EXTRACTED DATA -
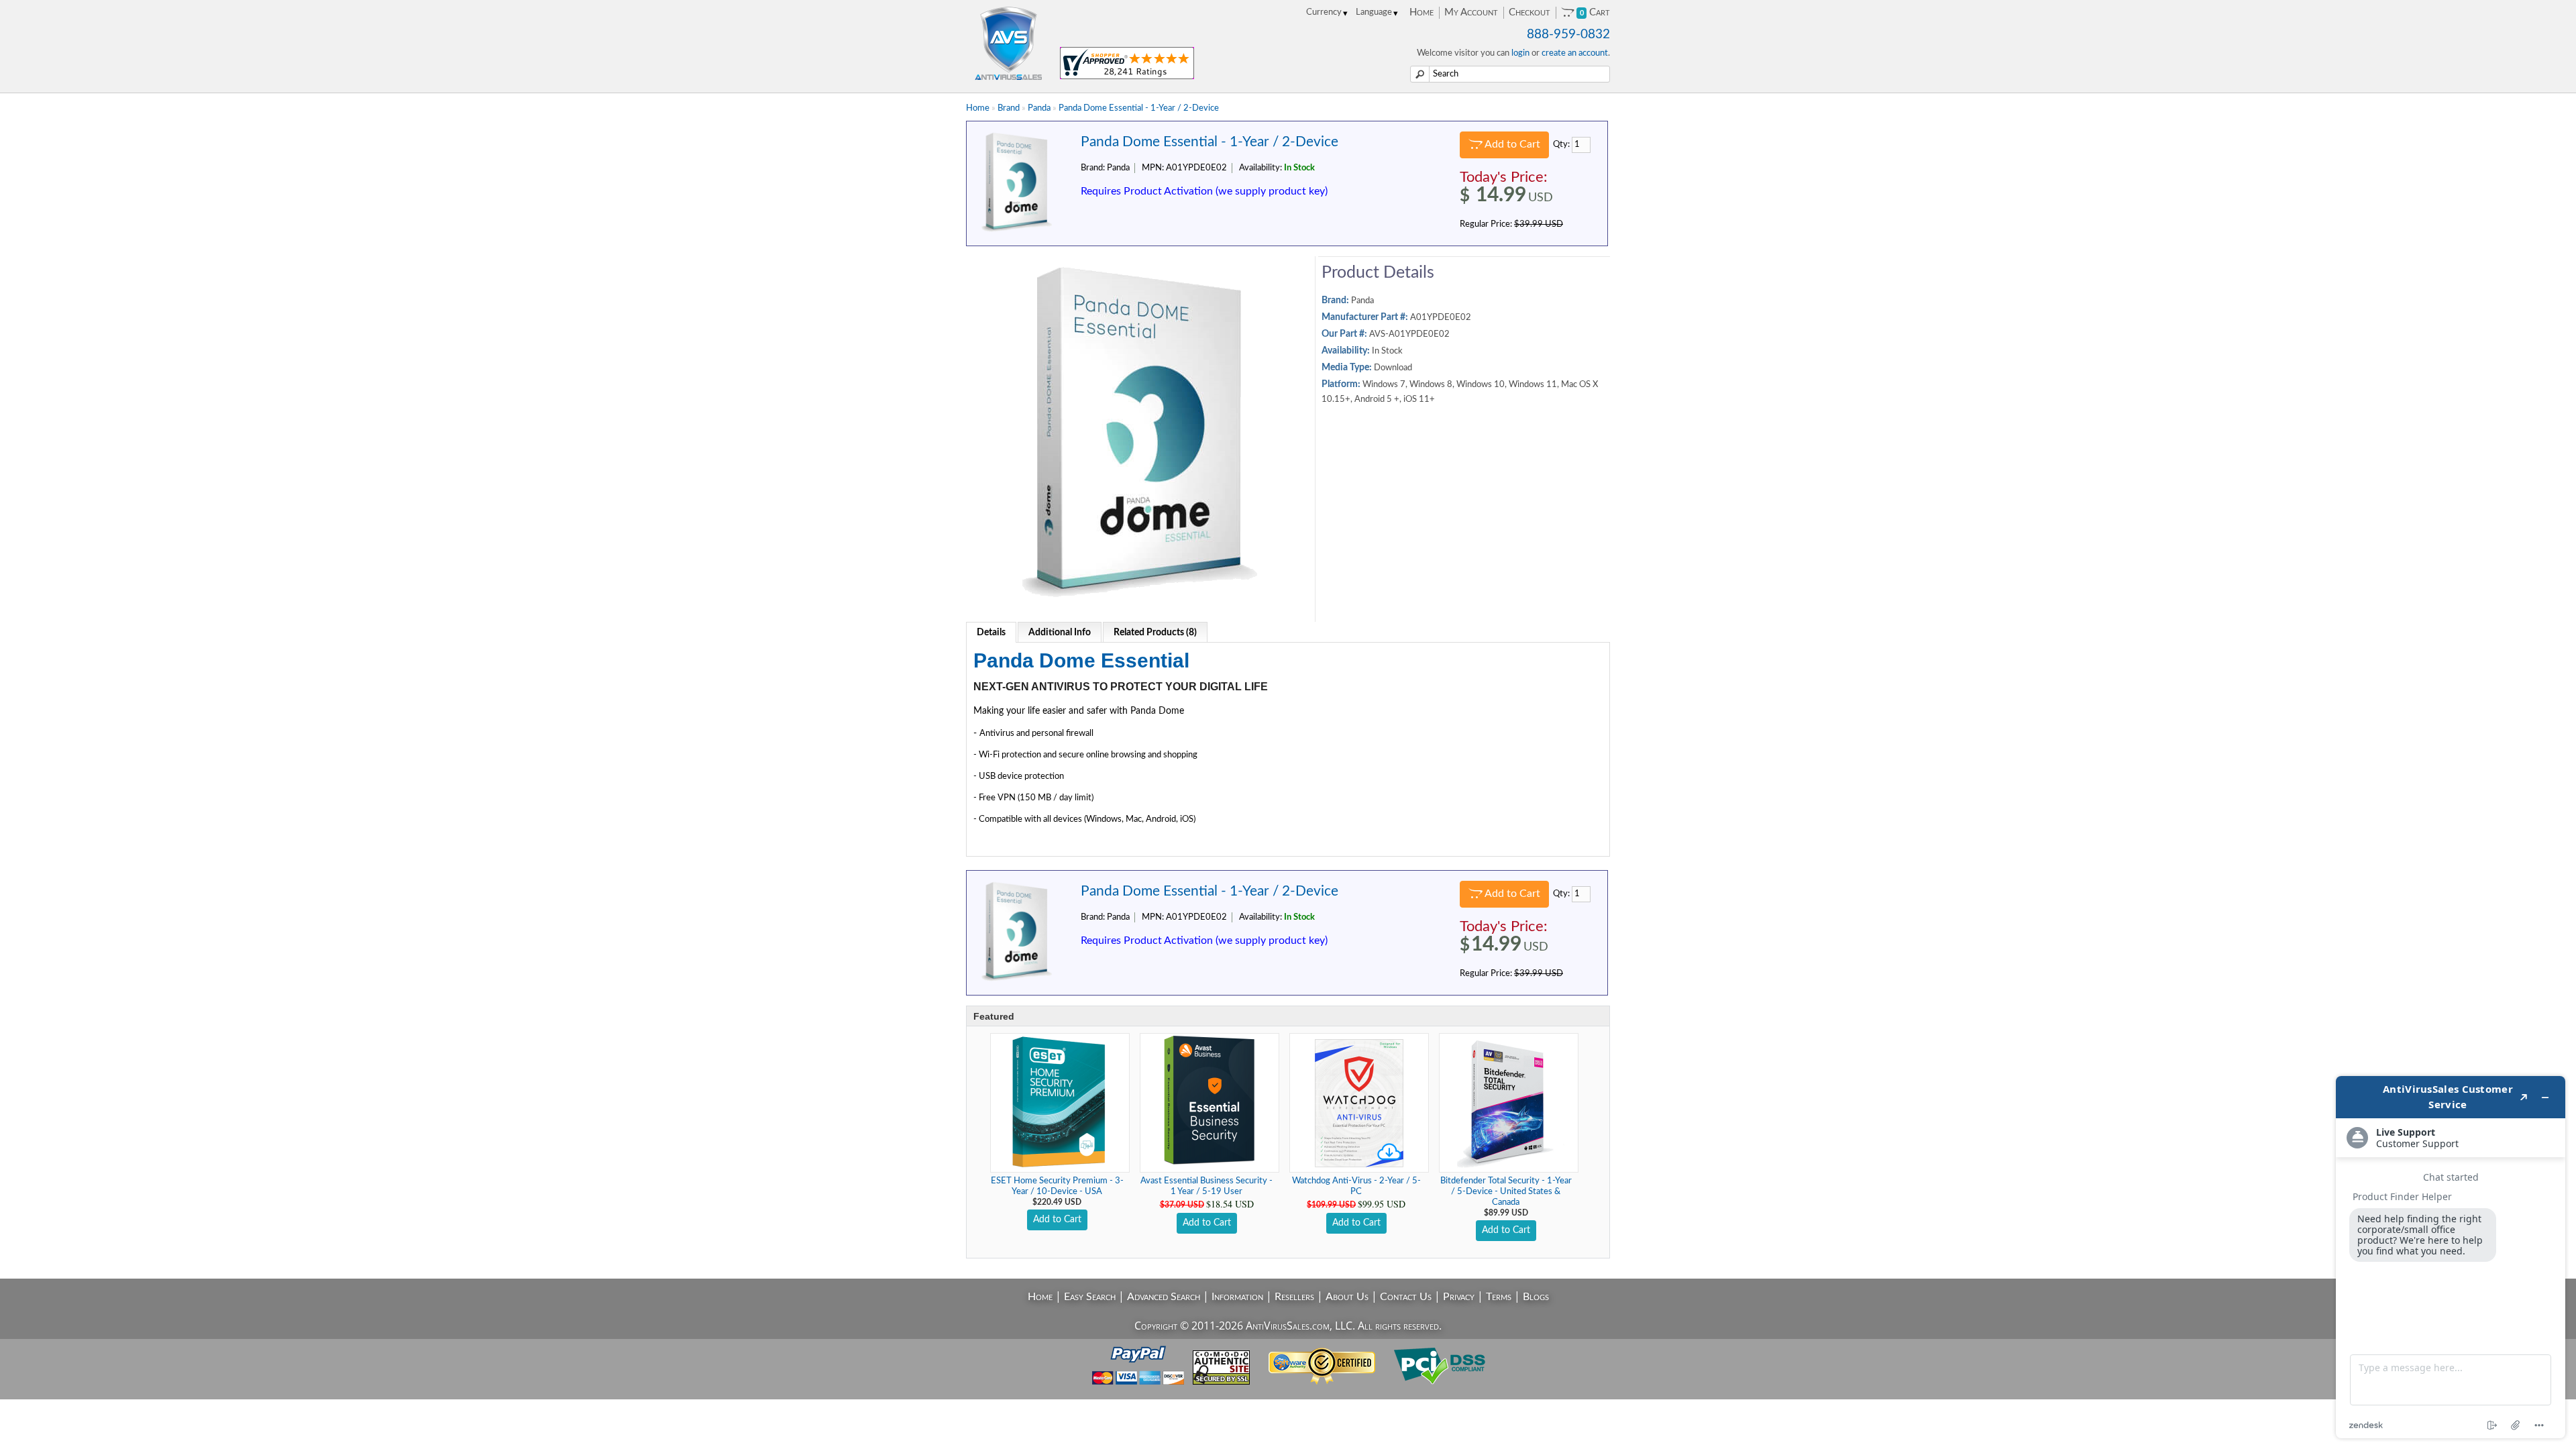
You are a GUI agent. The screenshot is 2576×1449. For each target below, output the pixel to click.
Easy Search (1090, 1296)
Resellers (1294, 1296)
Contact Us (1406, 1296)
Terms (1498, 1296)
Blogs (1536, 1296)
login (1520, 53)
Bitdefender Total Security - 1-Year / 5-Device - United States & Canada (1506, 1192)
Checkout (1529, 12)
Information (1237, 1296)
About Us (1347, 1296)
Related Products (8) (1155, 632)
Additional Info (1059, 632)
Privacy (1458, 1296)
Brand (1009, 108)
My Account (1471, 12)
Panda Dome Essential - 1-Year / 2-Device (1139, 108)
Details (991, 632)
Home (1421, 12)
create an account (1575, 53)
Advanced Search (1163, 1296)
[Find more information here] (2450, 1257)
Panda (1039, 108)
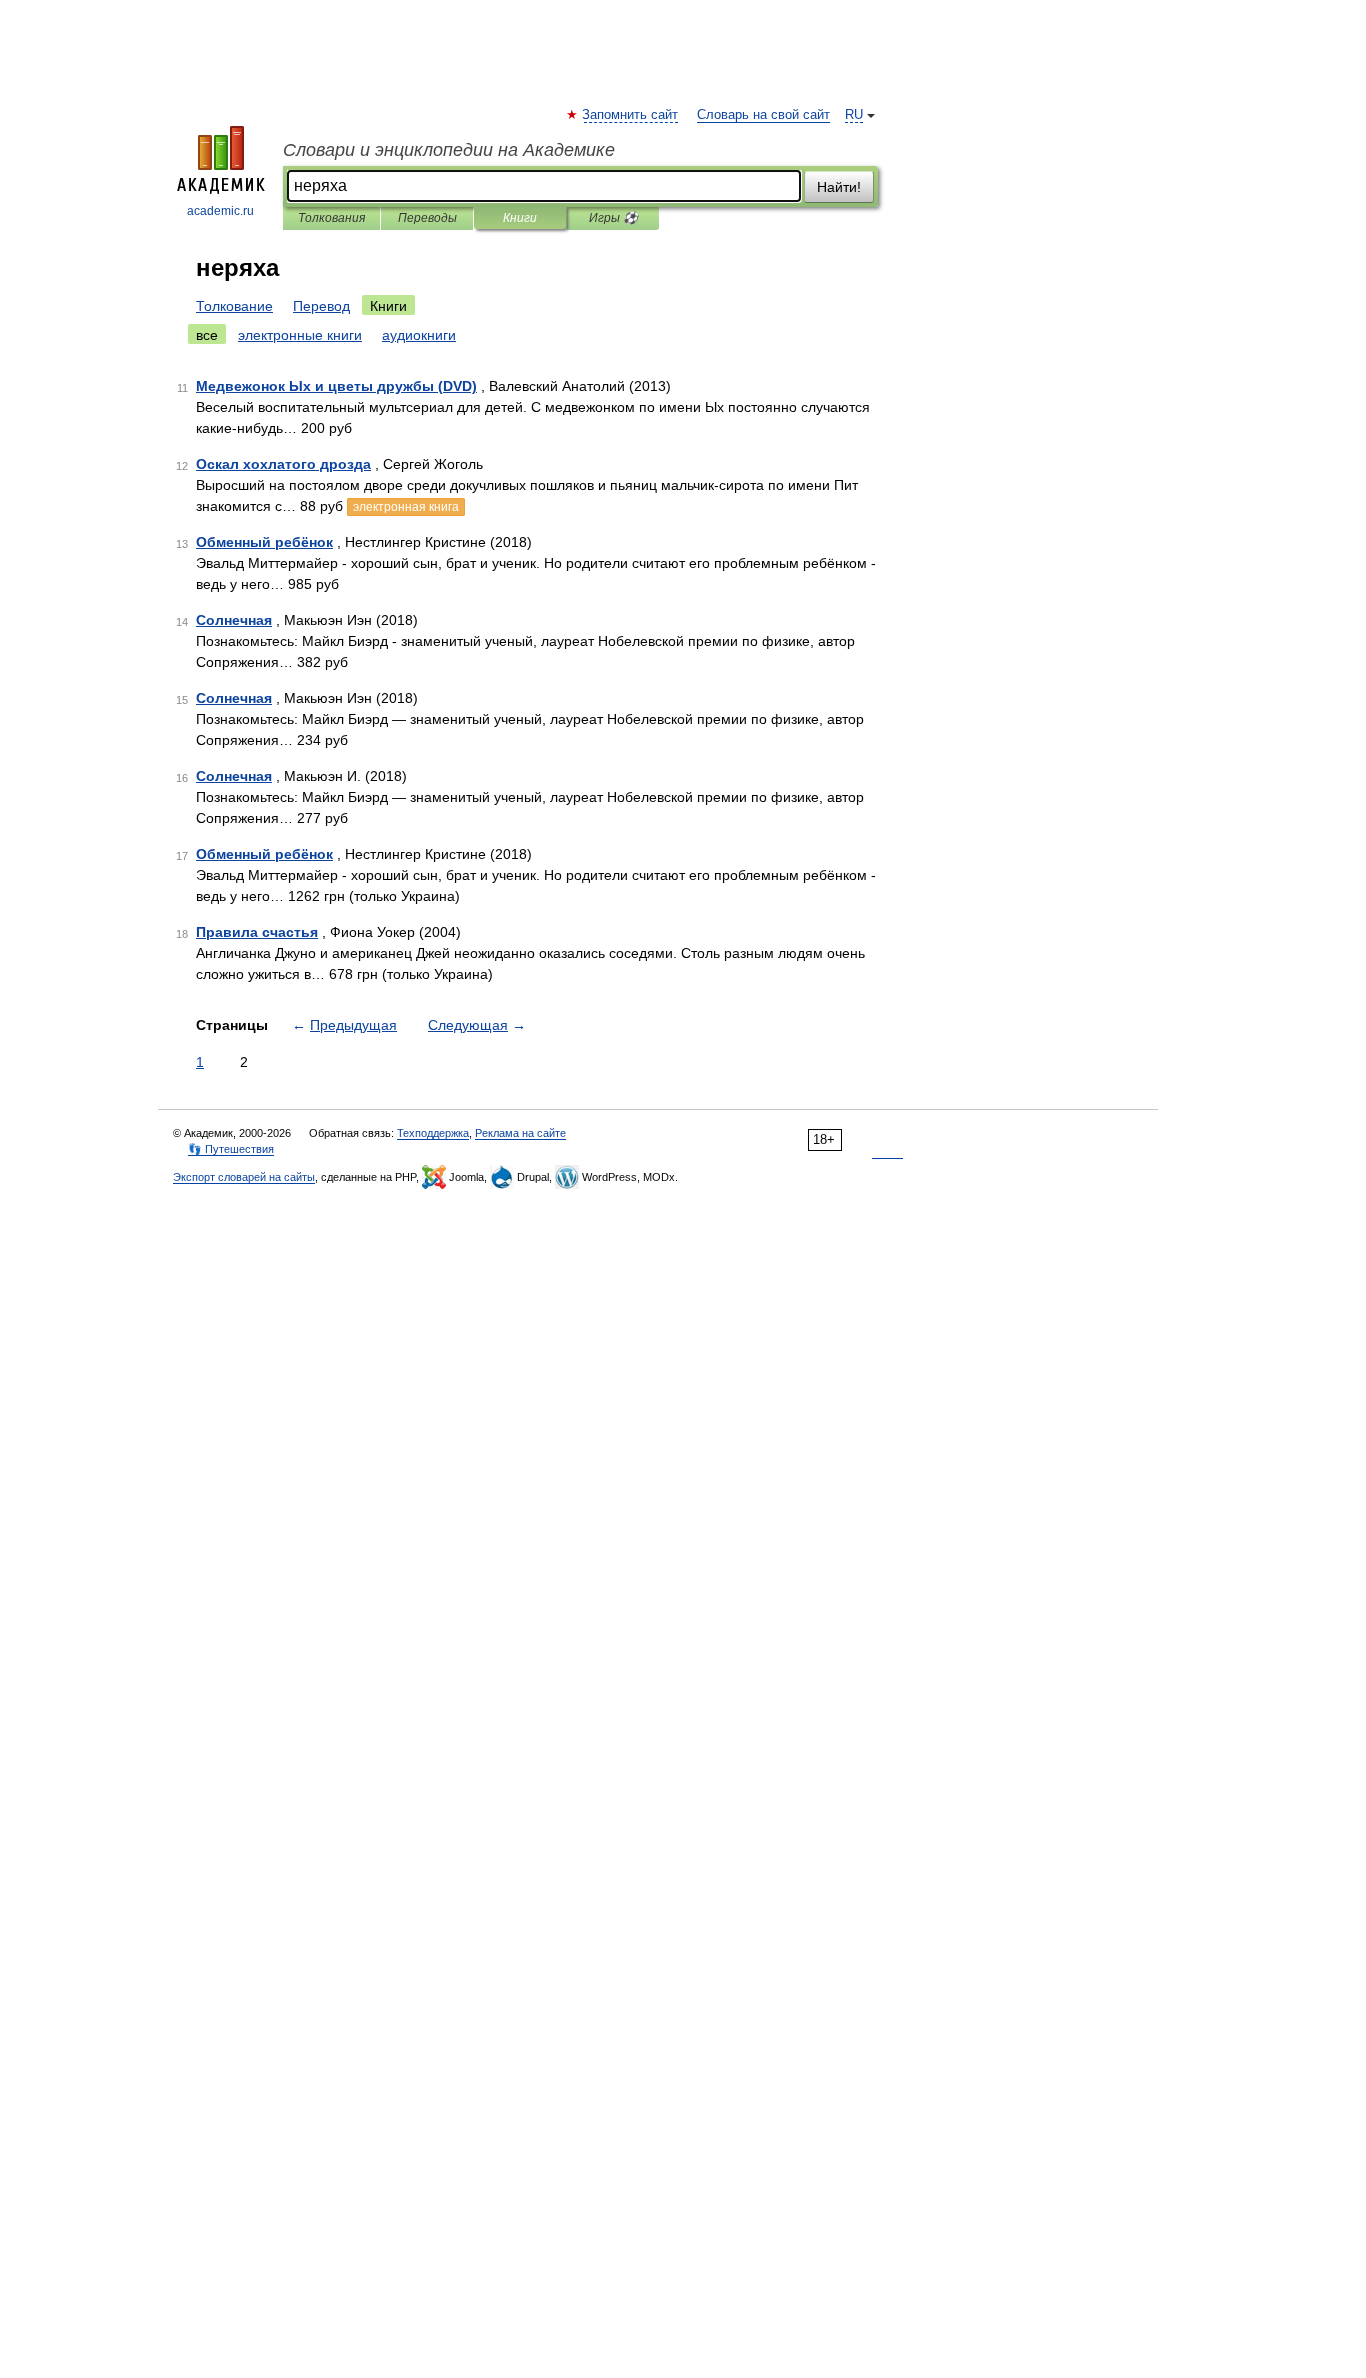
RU (854, 115)
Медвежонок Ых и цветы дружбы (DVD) (336, 386)
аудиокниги (419, 335)
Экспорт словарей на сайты (244, 1177)
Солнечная (234, 620)
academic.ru (220, 211)
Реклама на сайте (520, 1133)
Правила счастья (257, 932)
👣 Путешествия (231, 1149)
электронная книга (406, 507)
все (207, 335)
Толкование (234, 306)
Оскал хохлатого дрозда (283, 464)
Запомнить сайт (631, 115)
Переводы (427, 218)
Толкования (331, 218)
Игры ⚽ (613, 218)
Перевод (321, 306)
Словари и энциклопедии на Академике (449, 150)
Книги (520, 218)
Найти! (839, 187)
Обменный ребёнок (264, 542)
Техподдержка (433, 1133)
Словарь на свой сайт (763, 115)
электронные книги (300, 335)
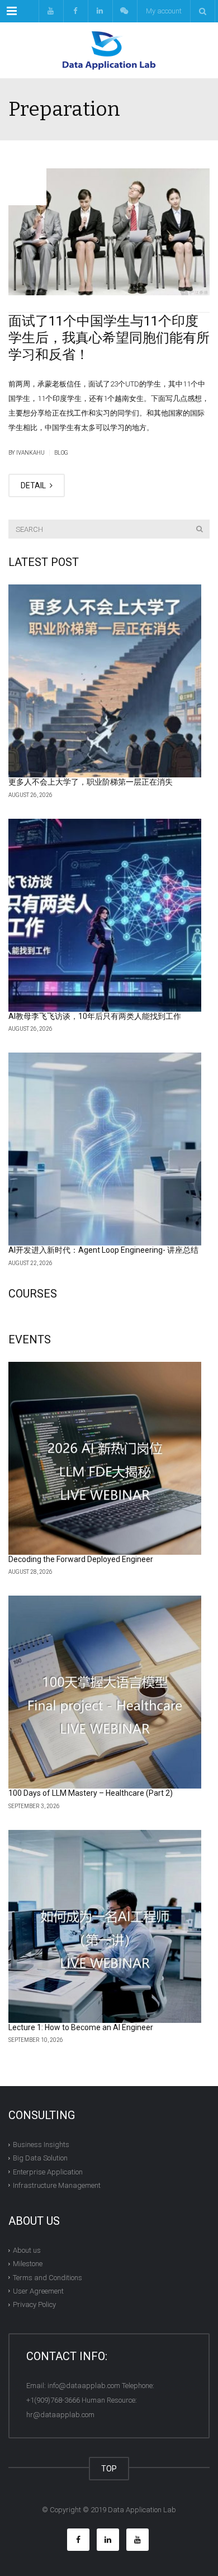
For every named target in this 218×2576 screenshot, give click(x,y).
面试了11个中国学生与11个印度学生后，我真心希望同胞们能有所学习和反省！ (109, 337)
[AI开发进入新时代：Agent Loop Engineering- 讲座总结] (104, 1149)
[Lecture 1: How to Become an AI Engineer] (104, 1926)
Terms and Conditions (47, 2277)
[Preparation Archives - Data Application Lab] (109, 50)
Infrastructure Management (57, 2185)
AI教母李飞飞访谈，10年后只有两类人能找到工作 (94, 1016)
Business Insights (41, 2144)
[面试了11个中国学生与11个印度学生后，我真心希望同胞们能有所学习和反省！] (109, 231)
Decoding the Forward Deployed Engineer (80, 1559)
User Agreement (38, 2291)
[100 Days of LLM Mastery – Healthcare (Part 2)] (104, 1692)
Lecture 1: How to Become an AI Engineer (80, 2027)
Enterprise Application (48, 2171)
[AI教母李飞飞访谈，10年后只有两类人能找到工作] (104, 915)
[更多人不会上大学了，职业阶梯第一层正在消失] (104, 680)
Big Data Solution (40, 2158)
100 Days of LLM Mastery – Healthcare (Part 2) (90, 1793)
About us (27, 2250)
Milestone (27, 2263)
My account (164, 11)
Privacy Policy (34, 2304)
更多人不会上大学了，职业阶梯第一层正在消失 (90, 781)
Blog (61, 453)
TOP (109, 2468)
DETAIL (34, 485)
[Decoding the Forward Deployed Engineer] (104, 1458)
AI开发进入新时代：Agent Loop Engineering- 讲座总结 (103, 1249)
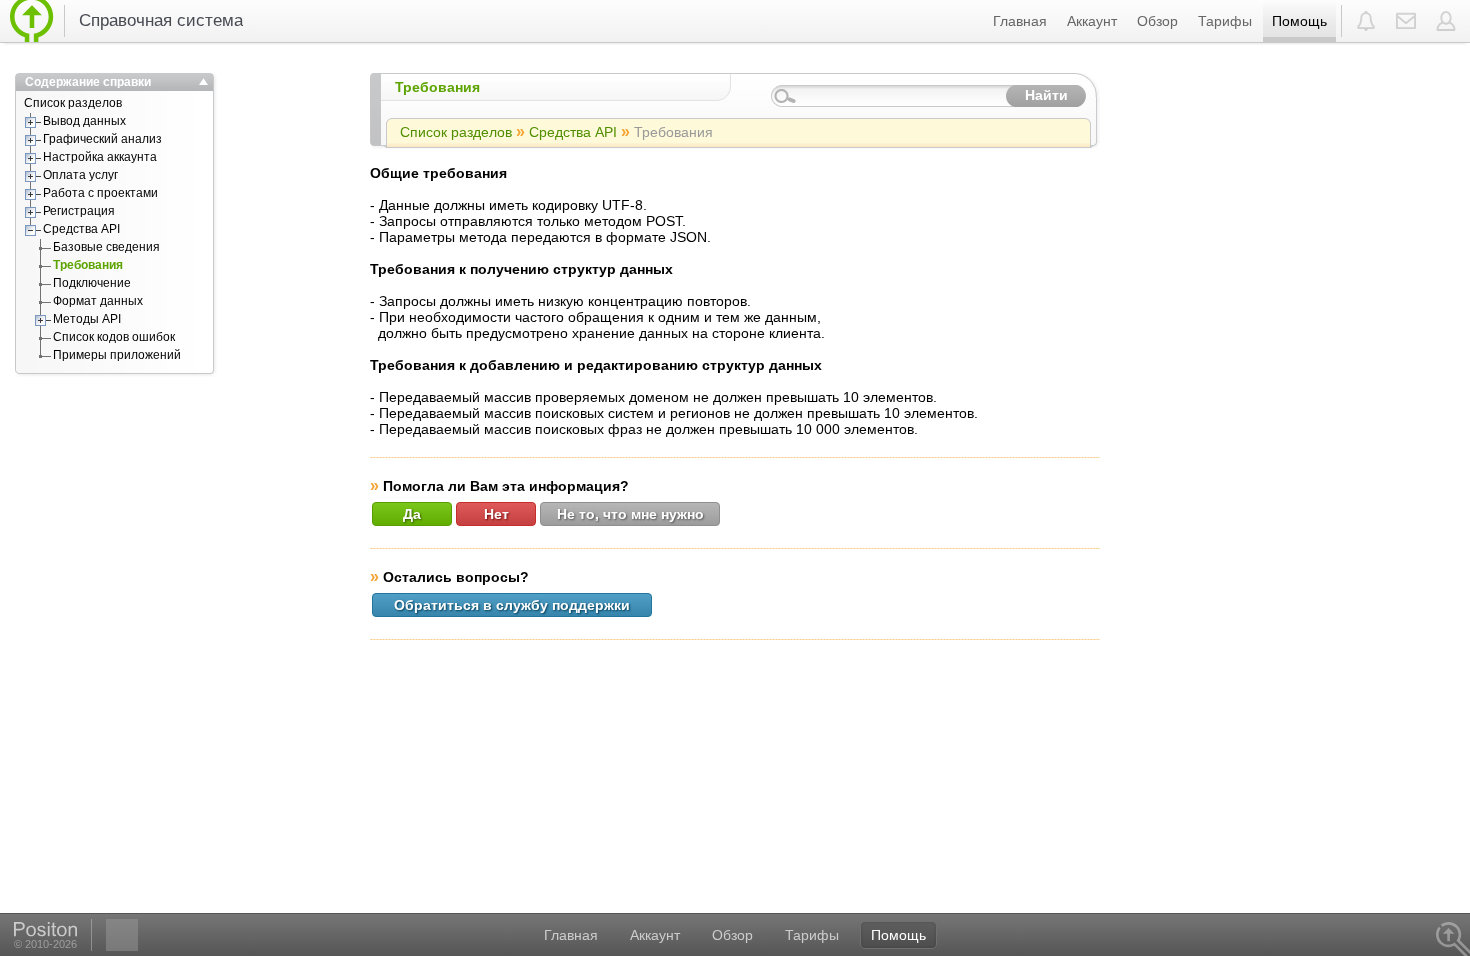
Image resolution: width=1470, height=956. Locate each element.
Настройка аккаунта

TASK TO COMPLETE - Scan the listing above and copy all lines containing the word "target".

SOLUTION BELOW -
You are a GUI agent. The screenshot is 2576×1449. For each target below, output the pixel to click.
For every named target in this 218×2576 screenshot, give click(x,y).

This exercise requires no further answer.